→ Work instruction
What you need to do is retype every entry exactly as written.
# # # # #
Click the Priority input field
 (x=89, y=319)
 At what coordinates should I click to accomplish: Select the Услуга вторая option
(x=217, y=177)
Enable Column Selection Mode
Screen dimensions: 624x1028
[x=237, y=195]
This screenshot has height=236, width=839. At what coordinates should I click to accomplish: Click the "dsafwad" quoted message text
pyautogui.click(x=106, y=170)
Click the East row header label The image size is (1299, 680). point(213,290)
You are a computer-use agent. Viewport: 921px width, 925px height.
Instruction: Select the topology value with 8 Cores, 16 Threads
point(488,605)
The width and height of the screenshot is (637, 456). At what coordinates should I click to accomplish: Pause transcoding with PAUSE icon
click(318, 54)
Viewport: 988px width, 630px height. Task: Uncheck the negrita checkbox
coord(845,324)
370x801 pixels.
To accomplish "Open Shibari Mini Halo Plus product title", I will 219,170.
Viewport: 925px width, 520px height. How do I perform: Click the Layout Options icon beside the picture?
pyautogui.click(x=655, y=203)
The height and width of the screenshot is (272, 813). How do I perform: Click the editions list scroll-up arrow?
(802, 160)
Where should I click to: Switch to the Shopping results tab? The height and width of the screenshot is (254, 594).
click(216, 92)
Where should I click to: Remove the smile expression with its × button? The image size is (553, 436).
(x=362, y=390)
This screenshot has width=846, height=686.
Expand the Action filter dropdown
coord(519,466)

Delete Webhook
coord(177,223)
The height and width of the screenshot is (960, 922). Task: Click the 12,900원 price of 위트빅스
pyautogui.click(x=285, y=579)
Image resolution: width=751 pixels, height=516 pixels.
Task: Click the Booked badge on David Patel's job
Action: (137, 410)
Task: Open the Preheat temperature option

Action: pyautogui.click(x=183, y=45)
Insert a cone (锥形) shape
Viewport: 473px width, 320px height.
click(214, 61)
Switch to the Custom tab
# # # # #
→ Answer to the exercise
Click the Priority input field
 (x=89, y=319)
 At what coordinates should I click to accomplish: Select the Услуга вторая option
(x=217, y=177)
Enable Column Selection Mode
Screen dimensions: 624x1028
[x=237, y=195]
This screenshot has height=236, width=839. At what coordinates should I click to accomplish: Click the "dsafwad" quoted message text
pyautogui.click(x=106, y=170)
Click the East row header label The image size is (1299, 680). point(213,290)
You are a computer-use agent. Viewport: 921px width, 925px height.
Instruction: Select the topology value with 8 Cores, 16 Threads
point(488,605)
The width and height of the screenshot is (637, 456). At what coordinates should I click to accomplish: Pause transcoding with PAUSE icon
click(318, 54)
Viewport: 988px width, 630px height. Task: Uncheck the negrita checkbox
coord(845,324)
370x801 pixels.
To accomplish "Open Shibari Mini Halo Plus product title", I will 219,170.
Viewport: 925px width, 520px height. How do I perform: Click the Layout Options icon beside the picture?
pyautogui.click(x=655, y=203)
The height and width of the screenshot is (272, 813). How do I perform: Click the editions list scroll-up arrow?
(802, 160)
Where should I click to: Switch to the Shopping results tab? The height and width of the screenshot is (254, 594).
click(216, 92)
Where should I click to: Remove the smile expression with its × button? The image size is (553, 436).
(x=362, y=390)
This screenshot has width=846, height=686.
Expand the Action filter dropdown
coord(519,466)

Delete Webhook
coord(177,223)
The height and width of the screenshot is (960, 922). Task: Click the 12,900원 price of 위트빅스
pyautogui.click(x=285, y=579)
Image resolution: width=751 pixels, height=516 pixels.
Task: Click the Booked badge on David Patel's job
Action: (137, 410)
Task: Open the Preheat temperature option

Action: pyautogui.click(x=183, y=45)
Insert a cone (锥形) shape
Viewport: 473px width, 320px height.
click(214, 61)
Switch to the Custom tab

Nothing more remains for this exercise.